- _Pixel coordinate grounding data_
►

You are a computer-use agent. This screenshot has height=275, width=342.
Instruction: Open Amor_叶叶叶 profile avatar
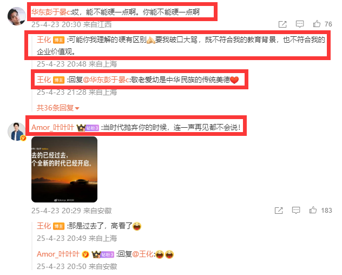[17, 132]
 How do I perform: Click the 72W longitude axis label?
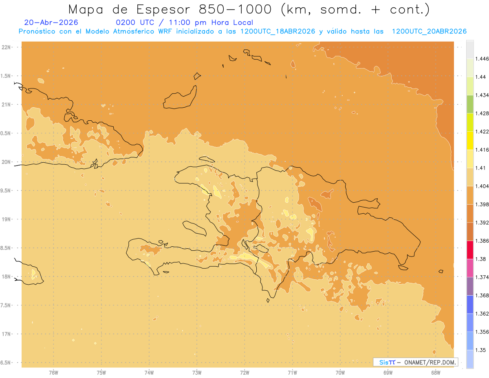point(245,373)
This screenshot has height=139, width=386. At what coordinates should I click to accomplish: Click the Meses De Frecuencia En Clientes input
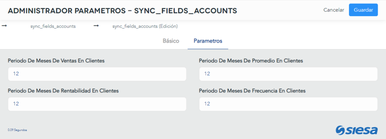[288, 104]
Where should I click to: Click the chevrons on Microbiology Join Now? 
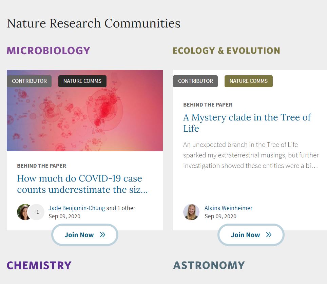click(102, 235)
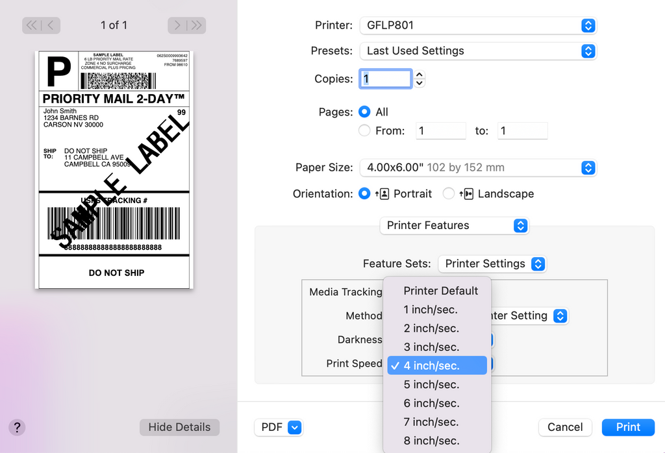Open the PDF options arrow
Viewport: 665px width, 453px height.
point(294,427)
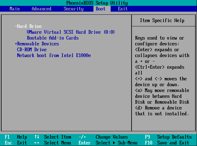
Task: Click F10 Save and Exit hint
Action: click(167, 143)
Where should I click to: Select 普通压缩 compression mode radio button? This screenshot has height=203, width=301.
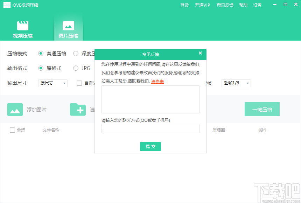[x=41, y=54]
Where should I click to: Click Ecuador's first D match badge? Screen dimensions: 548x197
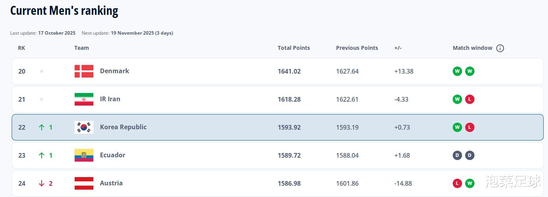tap(457, 155)
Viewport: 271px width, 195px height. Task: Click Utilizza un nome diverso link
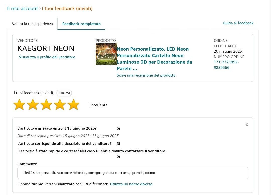(x=131, y=184)
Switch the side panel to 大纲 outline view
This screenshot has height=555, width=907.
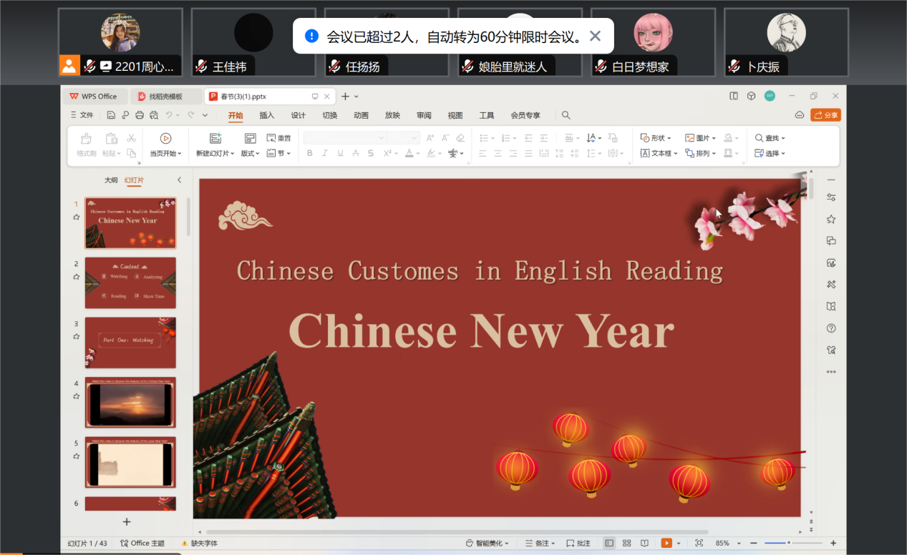[111, 180]
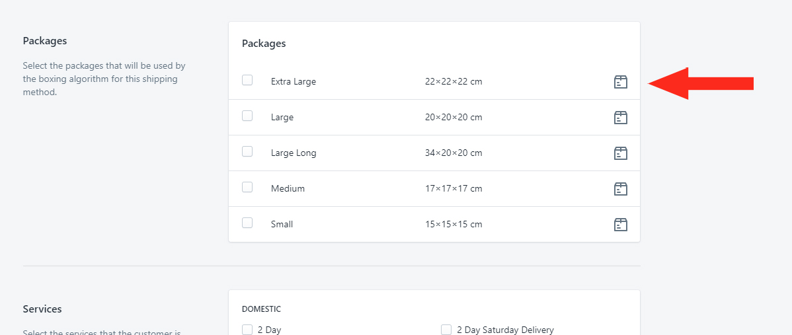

◄

Working from the line containing "This screenshot has height=139, width=386." to the last line of the data, retype every line exactly, both ends included, and leave out all pictures.

This screenshot has height=139, width=386. At what coordinates should I click to accomplish: Click the Meses De Frecuencia En Clientes input
[288, 104]
Where should I click to: Click the chevrons on Microbiology Join Now? 
click(102, 235)
Open the PDF options arrow
Viewport: 665px width, 453px height.
point(294,427)
Task: Click F10 Save and Exit hint
Action: click(167, 143)
Where should I click to: Select 普通压缩 compression mode radio button? This screenshot has height=203, width=301.
[x=41, y=54]
Where should I click to: Click Ecuador's first D match badge? Screen dimensions: 548x197
tap(457, 155)
Viewport: 271px width, 195px height. Task: Click Utilizza un nome diverso link
(x=131, y=184)
Switch the side panel to 大纲 outline view
This screenshot has height=555, width=907.
[111, 180]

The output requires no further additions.